# when bridging openvpn, is it possible to start net depends

## nivw

Hi,

I changed openvpn to establish connection using tap0 (layer2).

I am using openRC current 0.6.0 .

I now have this in my /etc/conf.d/net

```

modules=( "openvpn" )

bridge_br0="eth1 tap0"

config_br0=( "192.168.1.70/24" )

brctl_br0=( "stp on" )

depend_br0() {

        need net.eth1 openvpn

}

```

all works well.

but what will happen if openvpn fails to connect? can I still load all the services depended on net and only have net.tap0 added to the bridge if it is well?

----------

## gami

FWIW, I use a slightly different approach to the same setup.
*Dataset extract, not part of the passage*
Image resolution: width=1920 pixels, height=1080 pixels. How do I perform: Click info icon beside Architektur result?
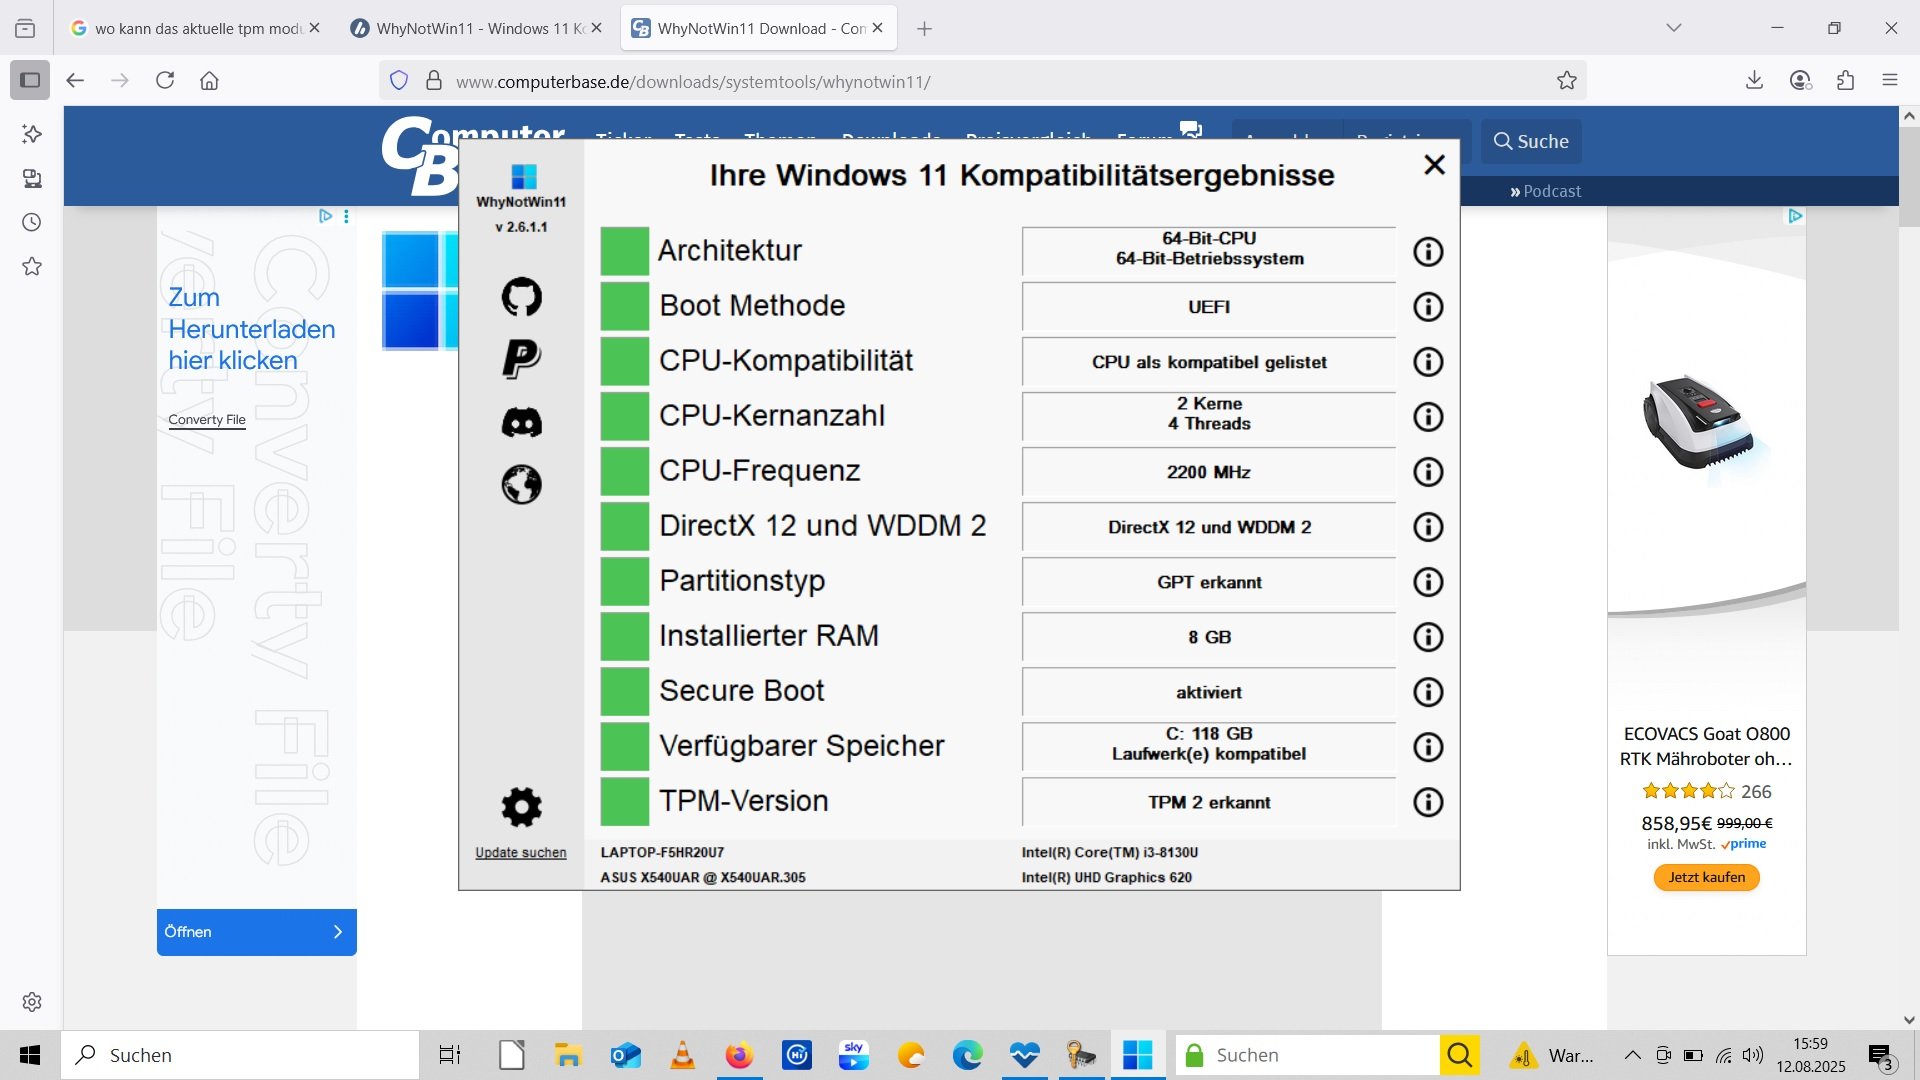[x=1428, y=252]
I let openrc's network script set up the bridge and tap adapter unconditionally, and then tell openvpn to use the already established tap adapter.

```
# cat /etc/conf.d/net

config_eth0=("null")

tuntap_tap0=("tap")

config_tap0=("null")

bridge_br0=("eth0 tap0")

config_br0=("192.168.0.2 netmask 255.255.255.0 brd 192.168.0.255")

routes_br0=("default via 192.168.0.1")

brctl_br0=("stp on")

depend_br0() {

    need net.eth0 net.tap0

}
```

----------